# How many chunks!



## wahouse8 (Jan 19, 2008)

Hey all!  I am waiting to pick up my gasser conversion for my brinkman but am going to make steaks on my propane bbq.  I have some chips and was thinking of throwing some on to add another dimension... I am making new york, marinated in beer/soy/waktins seasoning and olive oil.  Any recommendations on doing this?

THANKS!


----------



## flash (Jan 19, 2008)

Just don't over do it. A handfull will do for steaks. I've got some beef ribs on my grill right now. I'll do them for 3 hours or so. Probably add a small handful an hour.


----------



## wahouse8 (Jan 19, 2008)

Thank you!!!  I will grab a small handful... water them down, throw them in the pouch and under the grill... now that I am doing this should I be cooking them slower and longer?


----------



## wahouse8 (Jan 19, 2008)

THANK YOU BOTH!!!  As you can tell I joined in January and have been using this to stock up on my smoking knowledge!  My wife was amazed at the response and how fast. I told her that I could post something and someone would respond instantly!

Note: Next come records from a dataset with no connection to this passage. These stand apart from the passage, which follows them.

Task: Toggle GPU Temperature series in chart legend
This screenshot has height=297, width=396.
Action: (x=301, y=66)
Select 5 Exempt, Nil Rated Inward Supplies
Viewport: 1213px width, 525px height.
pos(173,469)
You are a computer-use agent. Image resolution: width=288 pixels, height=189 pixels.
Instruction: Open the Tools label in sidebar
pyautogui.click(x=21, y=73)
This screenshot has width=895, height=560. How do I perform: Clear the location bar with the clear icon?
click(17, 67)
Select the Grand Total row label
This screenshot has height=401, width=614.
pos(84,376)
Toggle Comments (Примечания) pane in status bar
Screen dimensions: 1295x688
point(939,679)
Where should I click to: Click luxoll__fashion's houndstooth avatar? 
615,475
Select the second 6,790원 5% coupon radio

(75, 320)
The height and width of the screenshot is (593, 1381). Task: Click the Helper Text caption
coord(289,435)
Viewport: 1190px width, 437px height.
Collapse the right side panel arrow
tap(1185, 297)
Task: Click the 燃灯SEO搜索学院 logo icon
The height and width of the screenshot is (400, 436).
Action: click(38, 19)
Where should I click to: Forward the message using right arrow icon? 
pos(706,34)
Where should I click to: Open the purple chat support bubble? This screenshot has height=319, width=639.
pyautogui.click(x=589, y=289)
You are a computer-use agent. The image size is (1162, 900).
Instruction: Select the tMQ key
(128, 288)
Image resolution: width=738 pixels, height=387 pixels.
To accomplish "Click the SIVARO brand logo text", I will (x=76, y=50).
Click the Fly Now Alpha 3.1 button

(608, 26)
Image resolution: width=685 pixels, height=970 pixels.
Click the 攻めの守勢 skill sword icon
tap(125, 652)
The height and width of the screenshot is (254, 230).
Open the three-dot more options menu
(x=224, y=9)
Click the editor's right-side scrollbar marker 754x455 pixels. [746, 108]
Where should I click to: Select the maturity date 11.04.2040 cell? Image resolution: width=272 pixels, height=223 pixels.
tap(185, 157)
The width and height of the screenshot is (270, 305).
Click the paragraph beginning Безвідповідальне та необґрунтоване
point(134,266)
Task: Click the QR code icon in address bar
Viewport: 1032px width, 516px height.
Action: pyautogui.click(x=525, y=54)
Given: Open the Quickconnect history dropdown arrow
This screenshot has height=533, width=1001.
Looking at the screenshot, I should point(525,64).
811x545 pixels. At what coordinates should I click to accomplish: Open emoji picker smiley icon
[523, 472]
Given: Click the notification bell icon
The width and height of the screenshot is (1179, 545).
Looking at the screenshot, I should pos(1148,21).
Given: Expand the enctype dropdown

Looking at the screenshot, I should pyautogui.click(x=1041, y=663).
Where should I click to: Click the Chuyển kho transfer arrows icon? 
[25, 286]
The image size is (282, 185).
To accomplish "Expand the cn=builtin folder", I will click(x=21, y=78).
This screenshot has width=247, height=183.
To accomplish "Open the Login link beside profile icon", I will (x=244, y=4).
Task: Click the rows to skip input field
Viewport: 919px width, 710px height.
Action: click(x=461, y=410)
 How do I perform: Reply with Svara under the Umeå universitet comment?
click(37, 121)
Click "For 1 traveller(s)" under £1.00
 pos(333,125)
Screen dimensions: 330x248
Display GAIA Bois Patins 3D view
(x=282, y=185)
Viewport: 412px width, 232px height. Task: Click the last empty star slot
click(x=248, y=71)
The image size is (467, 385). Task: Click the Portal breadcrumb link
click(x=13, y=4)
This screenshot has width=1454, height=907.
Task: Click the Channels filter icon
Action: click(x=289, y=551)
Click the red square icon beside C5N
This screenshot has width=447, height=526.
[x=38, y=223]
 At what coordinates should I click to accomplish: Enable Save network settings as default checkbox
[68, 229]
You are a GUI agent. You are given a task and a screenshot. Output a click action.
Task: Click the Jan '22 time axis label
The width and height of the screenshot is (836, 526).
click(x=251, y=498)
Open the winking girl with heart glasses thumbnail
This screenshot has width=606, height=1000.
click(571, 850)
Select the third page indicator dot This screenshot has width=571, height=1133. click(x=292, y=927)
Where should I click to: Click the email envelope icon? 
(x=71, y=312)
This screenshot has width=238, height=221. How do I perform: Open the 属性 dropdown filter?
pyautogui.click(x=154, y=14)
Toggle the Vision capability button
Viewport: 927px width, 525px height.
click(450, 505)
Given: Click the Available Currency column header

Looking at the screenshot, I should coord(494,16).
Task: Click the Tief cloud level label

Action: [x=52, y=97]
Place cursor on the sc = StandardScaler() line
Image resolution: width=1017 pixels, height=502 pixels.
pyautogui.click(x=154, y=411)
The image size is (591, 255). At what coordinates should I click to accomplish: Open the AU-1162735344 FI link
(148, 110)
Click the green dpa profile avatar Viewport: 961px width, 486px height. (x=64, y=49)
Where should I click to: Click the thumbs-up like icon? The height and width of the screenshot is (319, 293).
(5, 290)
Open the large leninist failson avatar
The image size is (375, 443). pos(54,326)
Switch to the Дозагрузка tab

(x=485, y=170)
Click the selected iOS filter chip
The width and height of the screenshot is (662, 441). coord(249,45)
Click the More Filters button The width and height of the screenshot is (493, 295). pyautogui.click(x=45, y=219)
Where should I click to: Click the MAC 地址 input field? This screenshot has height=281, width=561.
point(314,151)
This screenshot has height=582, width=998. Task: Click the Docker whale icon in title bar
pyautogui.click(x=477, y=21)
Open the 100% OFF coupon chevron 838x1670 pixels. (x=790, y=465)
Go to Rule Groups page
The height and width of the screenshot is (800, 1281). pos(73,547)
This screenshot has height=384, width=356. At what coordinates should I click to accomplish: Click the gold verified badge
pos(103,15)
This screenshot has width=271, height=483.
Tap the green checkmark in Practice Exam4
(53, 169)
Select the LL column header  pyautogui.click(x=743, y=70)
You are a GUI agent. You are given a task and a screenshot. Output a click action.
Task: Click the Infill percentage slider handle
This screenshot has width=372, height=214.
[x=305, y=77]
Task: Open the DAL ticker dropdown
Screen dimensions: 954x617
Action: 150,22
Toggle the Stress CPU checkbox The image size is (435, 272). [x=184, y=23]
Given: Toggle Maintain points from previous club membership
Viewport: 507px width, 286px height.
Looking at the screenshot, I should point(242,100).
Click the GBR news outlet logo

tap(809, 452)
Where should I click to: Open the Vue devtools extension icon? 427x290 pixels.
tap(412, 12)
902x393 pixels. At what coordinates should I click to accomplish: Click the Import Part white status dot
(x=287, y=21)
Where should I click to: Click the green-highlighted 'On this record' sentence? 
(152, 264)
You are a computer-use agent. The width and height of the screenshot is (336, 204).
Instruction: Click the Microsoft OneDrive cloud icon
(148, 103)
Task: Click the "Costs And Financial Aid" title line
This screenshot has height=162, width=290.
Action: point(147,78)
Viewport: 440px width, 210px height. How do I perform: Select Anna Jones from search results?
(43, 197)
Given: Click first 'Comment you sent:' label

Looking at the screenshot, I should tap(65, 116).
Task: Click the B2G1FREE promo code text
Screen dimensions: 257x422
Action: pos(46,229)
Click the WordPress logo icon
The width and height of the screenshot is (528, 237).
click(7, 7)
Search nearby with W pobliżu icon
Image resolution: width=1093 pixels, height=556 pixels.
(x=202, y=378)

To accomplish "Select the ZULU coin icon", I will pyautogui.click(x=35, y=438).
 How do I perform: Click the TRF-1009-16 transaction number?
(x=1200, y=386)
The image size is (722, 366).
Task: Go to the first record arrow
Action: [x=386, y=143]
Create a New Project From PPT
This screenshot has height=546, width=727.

Headed out to do it!!!!  THANK YOU BOTH SO MUCH!

Aaron


----------



## charles1056 (Jan 19, 2008)

Are we SUPPOSED to have a life outside of smokin'?


----------



## bbq bubba (Jan 20, 2008)

Nobody told you that pic's are required for fre answer's???


----------



## wahouse8 (Jan 21, 2008)

It was a quick thing... so I didn't get the camera out.

However... since I don't have lava rocks I find of just put it off to the side of the bbq near the element.  I have a heat shield but didn't think I could put it between the grill and the element.

I also soaked them so they didn't really smoke.  The next day I wanted to make some chicken, again, last minute quick grilling.  I left the little pouch in there from the night before (don't know if that is a no no) but it is 7 degrees up here and thought it couldn't go bad (again, don't know if that is possible) and low and behold it smoked!  I am guessing because it was not soaked.  

In the meantime, I have heard from people that soaking just prolongs it from smoking which appeared true on the second attempt.

hmmm


----------